Sehnsucht nach „der“ Volkspartei?
Während über die Parteitage der „Etablierten“ nüchtern und meist ergebnisorientiert berichtet wird, reizt der Bundesparteitag der Piratenpartei die großen Medien zu flankierenden Maßnahmen, welche die derzeit erfolgreichste „Splitterpartei“ in ein eher schlechtes Licht rücken.
Die „Tagesschau“ bringt dabei die eher unbekannte Politologin Katja Kullmann in Position, um Äußerungen, wie
„Ich würde mir wünschen, dass wieder soziale Standpunkte bezogen werden“ oder
„Ich wünsche mir große, starke, verlässliche Parteien.
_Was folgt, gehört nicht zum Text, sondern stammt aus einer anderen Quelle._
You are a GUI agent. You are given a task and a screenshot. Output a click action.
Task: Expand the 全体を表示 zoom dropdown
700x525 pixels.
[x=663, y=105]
Eigentlich wünsche ich mir sogar die Rückkehr der Volkspartei statt lauter kleiner Klientel-Parteien.“
als Gegenposition zu den politischen Emporkömmlingen aufzubauen, denen man eher Neoliberalismus unterstellt, als ein soziales Gewissen. Den Beweis liefert Frau Kullmann gleich mit, denn sie hat gezählt, dass im Parteiprogramm der Piraten „acht- oder neunmal“ das Wort „individuell“ und nur einmal „solidarisch“ vorkommt.
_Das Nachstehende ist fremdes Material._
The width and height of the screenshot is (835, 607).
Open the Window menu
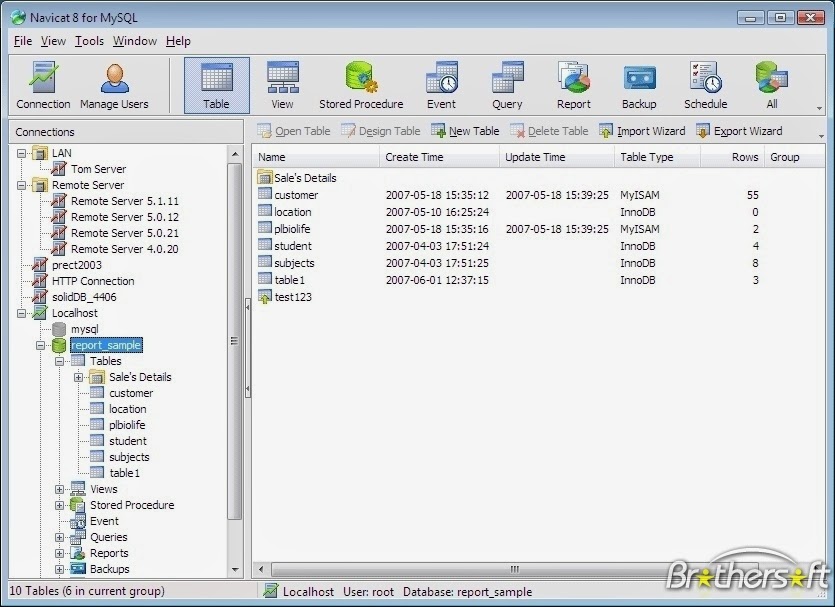[134, 41]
„Die“ Volkspartei von Frau Kullmann findet sich demnach irgendwo links der Mitte. Dort wo „Solidarität“ als Hülsenfrucht reichlich in Parteiprogrammen und offiziellen Verlautbarungen ausgesät wird. Wenn Helmut Schmidt beim SPD-Parteitag mit „Europa braucht ein mitfühlendes Herz“ um europäische Solidarität wirbt, dann muss das bei den „Opfern“ der SPD-Hartz-IV-Reformen wie Hohn in deren Ohren klingen.
Um das Erfrischende an den Piraten zu erkennen, braucht es Menschen, die bereit sind, zunächst einmal alles in Frage zu stellen und auf seinen Zukunftswert hin zu beurteilen. Die Tatsache, dass die Piraten noch kein festgeschriebenes Wirtschaftsprogramm haben und statt dessen auf die innerparteilichen Findungs- und Entwicklungsprozesse hinweisen, macht sie nur noch sympathischer. Während die etablierten Parteien von ihren Wirtschaftsprogrammen auch dann nicht abrücken, wenn um sie herum das Wirtschafts- und Sozialgefüge in sich zusammenfällt, halten sich die Piraten in dieser Frage noch alles offen. Das birgt die große Chance, dass sie 2013 mit echten Alternativen zu Fragen des Geldsystems antreten können.
Auf zukünftige „Volksparteien“ mit viel „solidarisch“ im Programm, aber wenig Substanz in den wichtigen Fragen der jetzigen Wirtschaftskrise können wir und alle zukünftigen Generationen geflissentlich verzichten. Ob es die Piraten oder andere junge Parteien letztlich sind, die mit Alternativen aufwarten, die diesen Namen verdienen sei dahingestellt. Alleine die Tatsache, dass den Etablierten ihre „TINA“ um die Ohren gehauen wird, ist schon ein Segen. Auch wenn „Katja“ das nicht wahrhaben will.